この停電,始め10日には復旧すると東電が予告し,各自治体もそれを信じて対策を行っていました。電源車の派遣などは10日には復旧するという情報に基づいて見送られていました。ところが,実際には復旧時期は延期に次ぐ延期で,まだ復旧していない地域もあるという状態になってしまいました。復旧時期の度々の延期で,自治体による様々な災害支援対策も後手後手にまわりました。暑い中,エアコンが使えないこと,冷蔵庫が全滅したこと,停電によりポンプが稼働しなくなり水道の断水も起こったことから,広い範囲の被災者は生命の危機にも見舞われました。
今回の台風では,関東地方各地の鉄道などが事前に計画運休を実施し,その運行再開時間を予告していました。
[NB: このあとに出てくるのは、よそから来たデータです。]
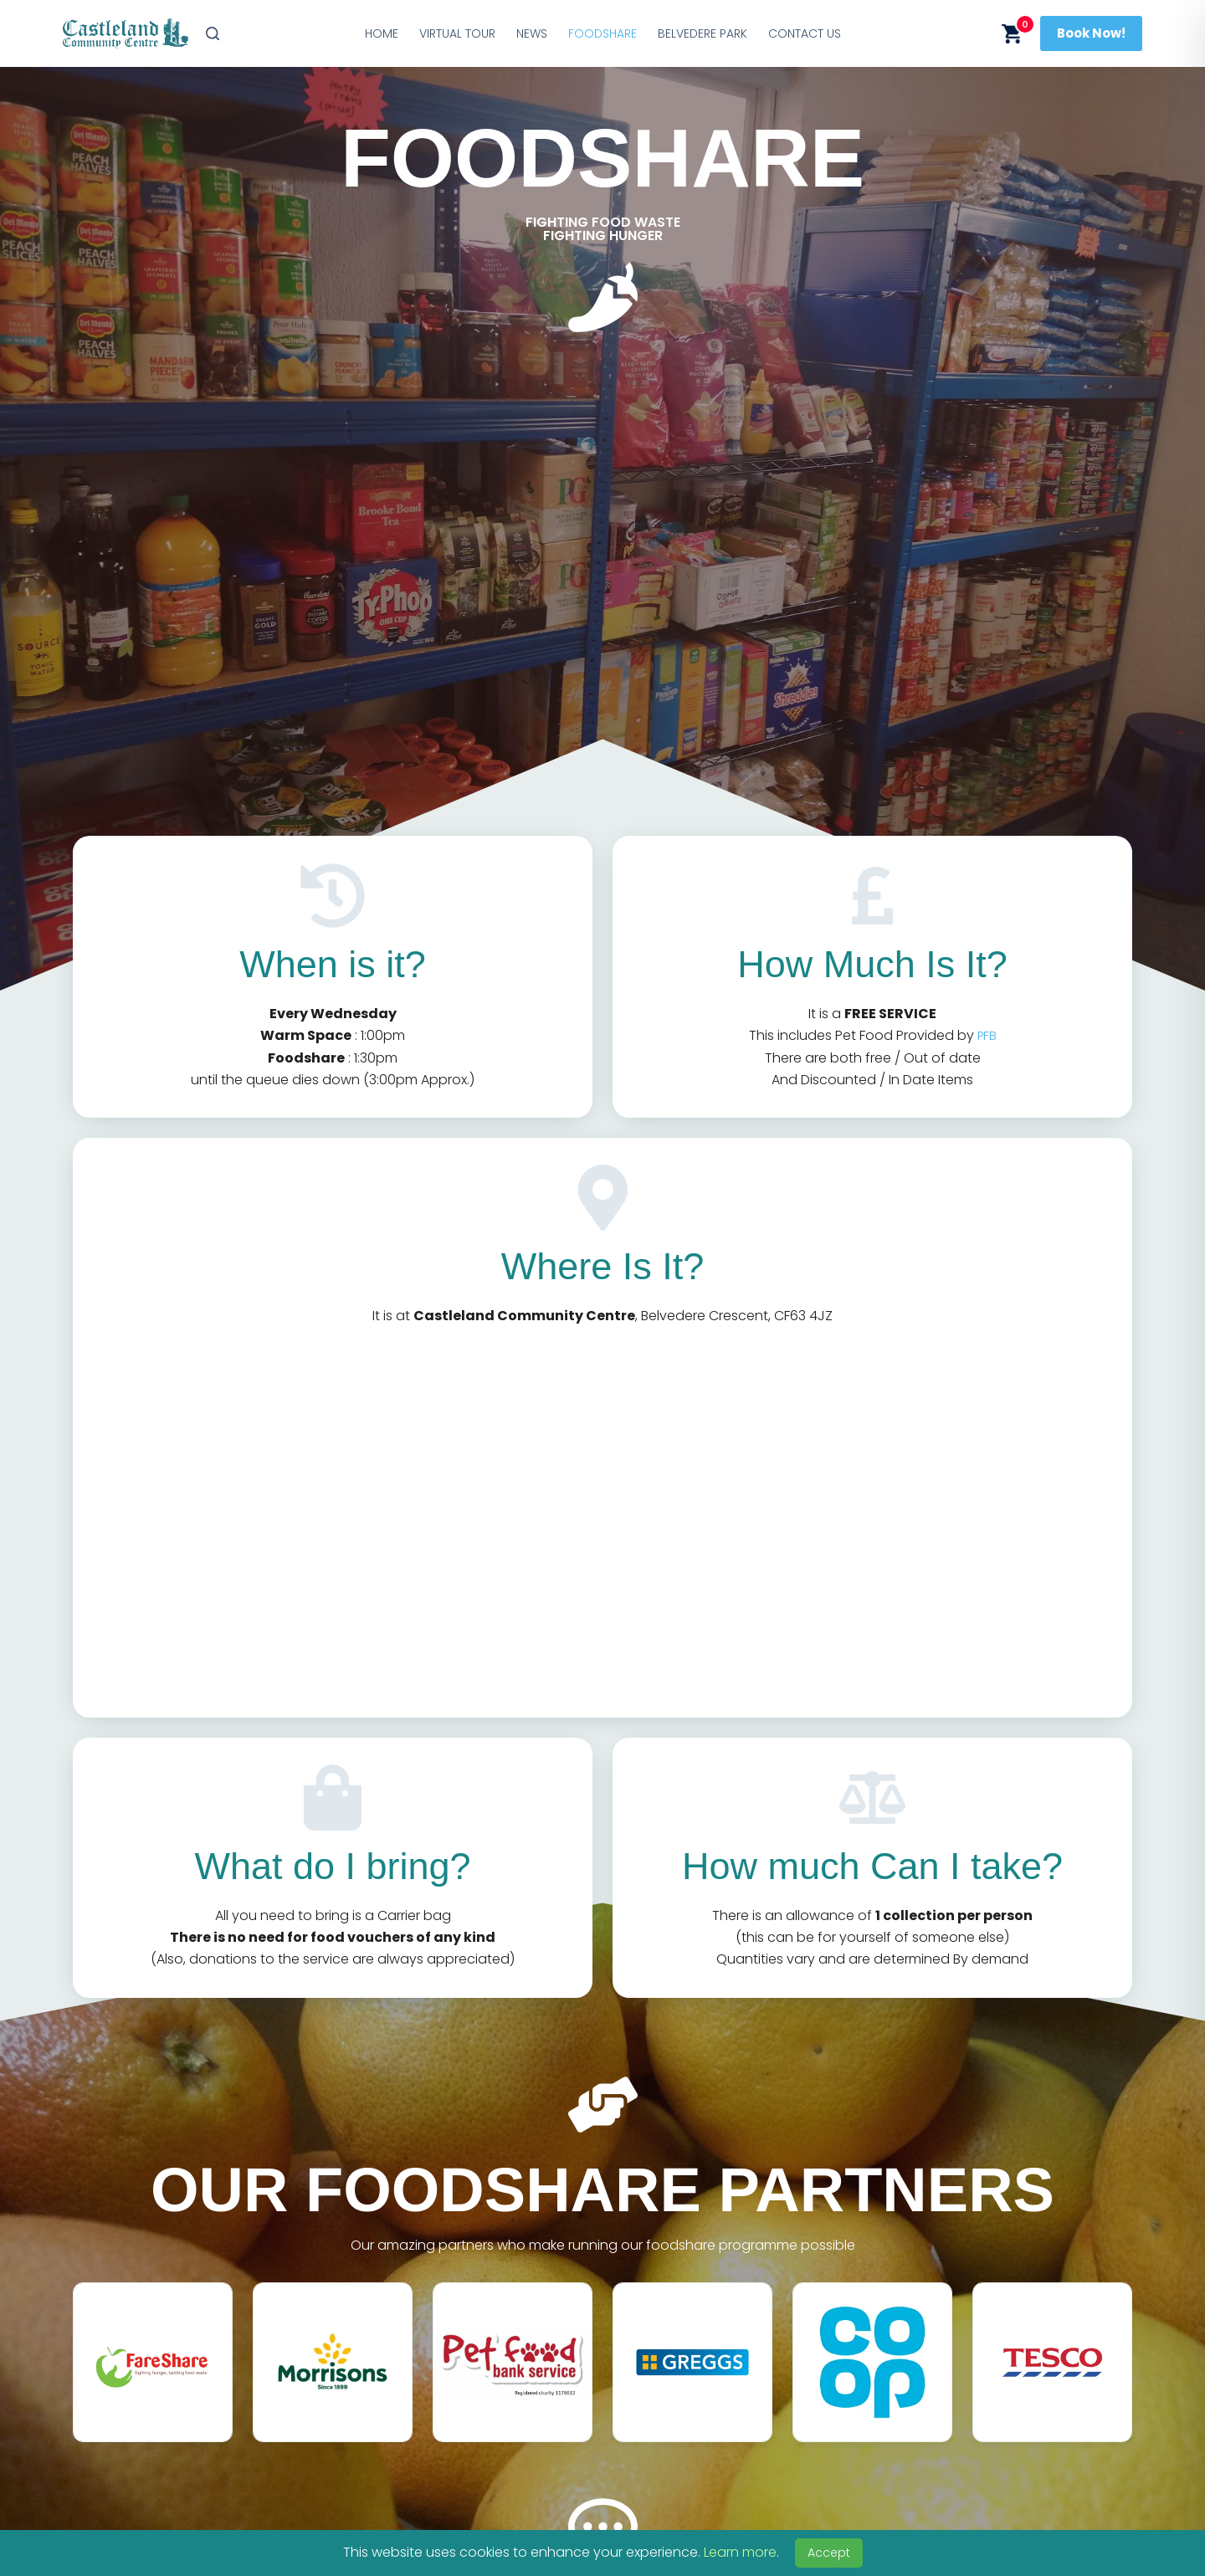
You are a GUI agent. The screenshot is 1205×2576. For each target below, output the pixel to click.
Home (381, 33)
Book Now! (1091, 33)
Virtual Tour (457, 33)
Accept (829, 2552)
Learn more (740, 2552)
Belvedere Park (702, 33)
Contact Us (804, 33)
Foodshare (602, 33)
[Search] (212, 33)
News (531, 33)
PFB (987, 1035)
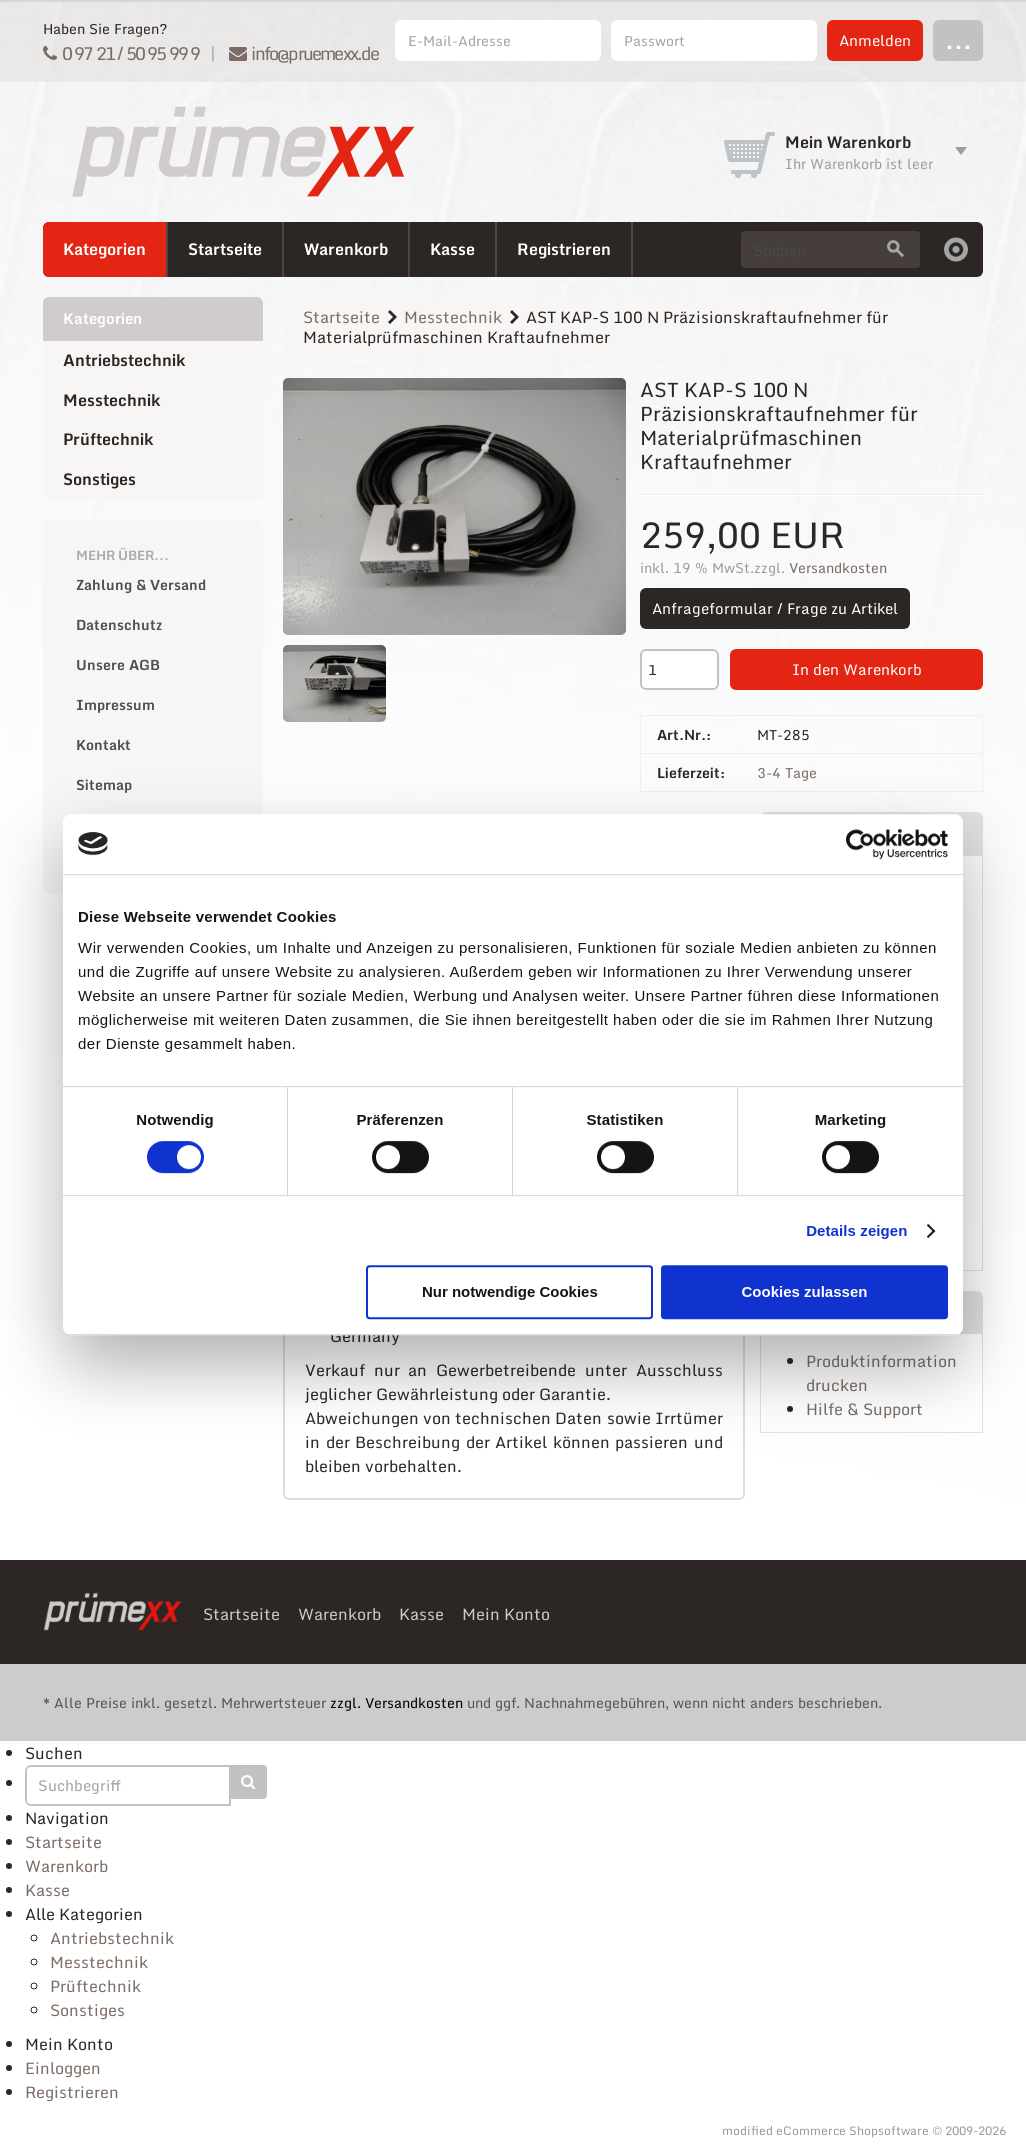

ところが,線路や架線に引っかかった遺物の撤去や線路の点検,さらにそれによる支障の多さにより,その予告された再開時刻に運行を始められませんでした。そのために,台風襲来前に予告された運行再開時間に駅へやってきた通勤者が溢れかえり,運行が再開されても駅に入れないなどの混乱が起こりました。<一部の人が最新ニュースを見ることなく予告された時刻に駅にやってきた>→<駅で滞留>→<運行再開を報道で知った人々が駅にやってくる>→<滞留していた人と相まって運行再開後も駅に入れない>という状況でした。
このような事例では,予告された時刻に電力なり鉄道の再開が行われなかったことから,様々な支障が発生し,それをカバーできなくなったというわけです。
千葉県や被災した各自治体では,最初から電力復旧時期が正確に予告されていたら,様々な対策が異なっていただろうと言っています。鉄道の復旧も,「朝8時」ではなく最初から「11時」と広報されていれば,早くから企業も「出社に及ばず」というアナウンスを出していたかもしれません。
自然災害ですから,電力会社や鉄道は正確に復旧時刻をアナウンスすることは難しいでしょう。この情報社会ですから,利用者側が最新報道などで最新情報をしり,それに基づいた行動をとることが必要です。